**Prompt:**
Copy the lines below verbatim, beginning with the line that includes "This screenshot has height=612, width=792." and continuing to the end; leave out everything before it.

**Supplied data:**
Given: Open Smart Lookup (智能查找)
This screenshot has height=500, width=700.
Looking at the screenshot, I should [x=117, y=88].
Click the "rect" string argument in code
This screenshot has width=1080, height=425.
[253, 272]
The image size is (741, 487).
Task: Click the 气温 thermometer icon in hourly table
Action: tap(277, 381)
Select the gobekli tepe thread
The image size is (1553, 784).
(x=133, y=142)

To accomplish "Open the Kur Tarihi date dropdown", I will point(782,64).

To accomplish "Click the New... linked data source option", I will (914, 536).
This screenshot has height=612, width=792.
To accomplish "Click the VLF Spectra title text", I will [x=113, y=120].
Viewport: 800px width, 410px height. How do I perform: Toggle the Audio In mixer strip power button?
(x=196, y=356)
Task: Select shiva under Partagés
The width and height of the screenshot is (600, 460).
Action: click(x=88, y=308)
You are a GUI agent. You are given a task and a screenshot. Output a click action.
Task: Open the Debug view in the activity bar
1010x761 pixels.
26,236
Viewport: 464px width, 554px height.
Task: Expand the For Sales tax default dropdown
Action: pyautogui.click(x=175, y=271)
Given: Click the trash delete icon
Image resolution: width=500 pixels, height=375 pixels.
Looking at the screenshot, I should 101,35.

**Solution to the exercise:**
This screenshot has height=612, width=792.
To accomplish "Click the VLF Spectra title text", I will [x=113, y=120].
Viewport: 800px width, 410px height. How do I perform: Toggle the Audio In mixer strip power button?
(x=196, y=356)
Task: Select shiva under Partagés
The width and height of the screenshot is (600, 460).
Action: click(x=88, y=308)
You are a GUI agent. You are given a task and a screenshot. Output a click action.
Task: Open the Debug view in the activity bar
1010x761 pixels.
26,236
Viewport: 464px width, 554px height.
Task: Expand the For Sales tax default dropdown
Action: pyautogui.click(x=175, y=271)
Given: Click the trash delete icon
Image resolution: width=500 pixels, height=375 pixels.
Looking at the screenshot, I should 101,35.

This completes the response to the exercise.